Payers must arm providers with the right information at point-of-care to close gaps. This is where the right analytics and a shared database or platform comes in. Once data can be shared, payers should implement incentives to impact provider behavior. For example, building contracts with a value-based component that financially incentivizes providers to close quality gaps. Contracts may also include incentives to adopt IT solutions that collect and report HEDIS data. With the right incentives, providers are more likely to participate in a HEDIS gap closure campaign.

Patient engagement is another critical element of improving quality ratings. Payers can improve patient’s involvement in their care by taking responsibility for outreach and education. Many patients may not know that they need to visit the doctor annually or receive certain screenings at a higher frequency—it is up to someone within the care team to educate patients on the right behaviors.

The Role of the Provider

The strategic imperative for payers to improve HEDIS measures is clear. But what about providers? The correlation isn’t always as strong. Ultimately, performing the activities required by HEDIS should keep patients healthier, help identify potential risks earlier to intervene, and prevent deterioration and complication of symptoms for chronic conditions. That is one source of motivation for providers.

Efficiency is another motivator. Knowing and understanding the requirements for HEDIS measures and having access to patient-specific information in real time makes providers more efficient when delivering high-quality care.

But even so, providers are increasingly at risk for improving quality and outcomes. In a world of value-based care, providers are held accountable for meeting quality measures and achieving better outcomes through financial incentives, bonuses or risk-based arrangements. Starting the practice of better HEDIS measurement now will help providers perform better in the long-term.

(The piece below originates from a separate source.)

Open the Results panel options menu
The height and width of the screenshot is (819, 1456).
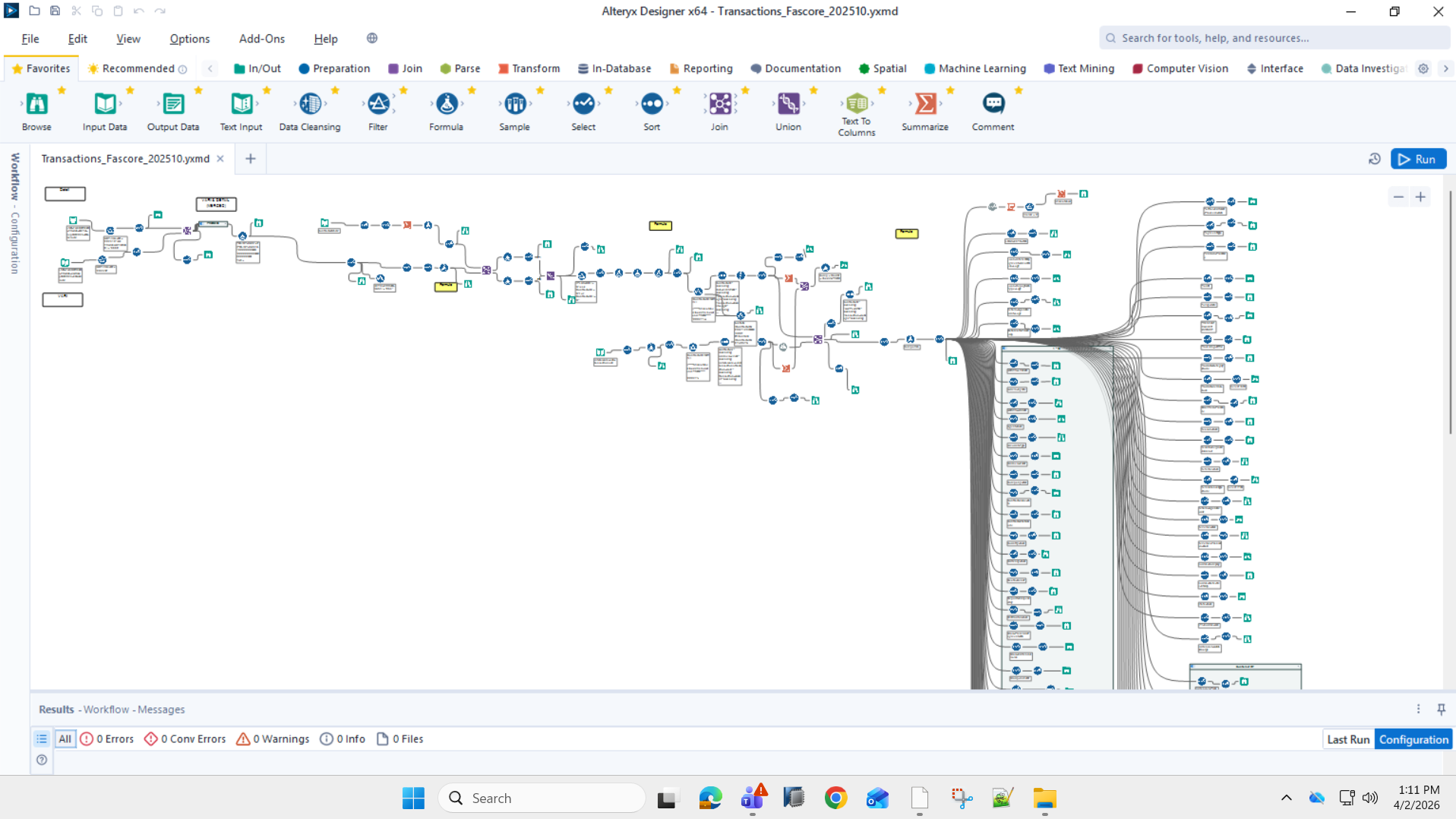click(x=1418, y=709)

To become more effective and high-performing in HEDIS, providers should focus on achieving accurate documentation of quality measures within the appropriate timeframes. This includes using the right codes for screenings as well as exclusions on the patient’s charts and submitting the right billing codes. It’s important to note that some quality measures have a deadline—for example, the HEDIS measure for Child Immunization Status requires that a child receive all necessary immunizations before two years of age. It is not enough to only code correctly; the screenings and measurements must also be done in a timely manner.

The Role of the Patient

While the primary responsibility for quality measurement and performance falls on payers and providers, the patient cannot be ignored. A more engaged patient will be more willing and likely to pursue the necessary screenings and preventative visits required by HEDIS.

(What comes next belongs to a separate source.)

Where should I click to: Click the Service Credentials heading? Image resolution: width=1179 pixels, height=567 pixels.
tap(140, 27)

How can you create a more engaged patient? Some state Medicaid programs have implemented beneficiary incentive programs that provide gift cards, cash, meals, childcare, transportation and other benefits as incentives for healthy behaviors, such as gym memberships, quitting smoking, decreasing cholesterol and blood pressure rates, and more. The more invested a patient becomes in their own health, the higher chance you have of performing better on quality measures.

Conclusion

A HEDIS quality performance improvement effort is a complex initiative with multiple stakeholders. It requires advanced data analytics to prioritize the right gaps to close at the right time and with the right patients and providers. However, proactively addressing care gaps has huge downstream benefits, including preventing hectic and administratively burdensome chart chase campaigns.

With the right data informed by analytics, communicated to providers so they have information at their fingertips, providers will be better equipped to submit claims with the right coding that captures HEDIS data. And when that happens, everyone wins.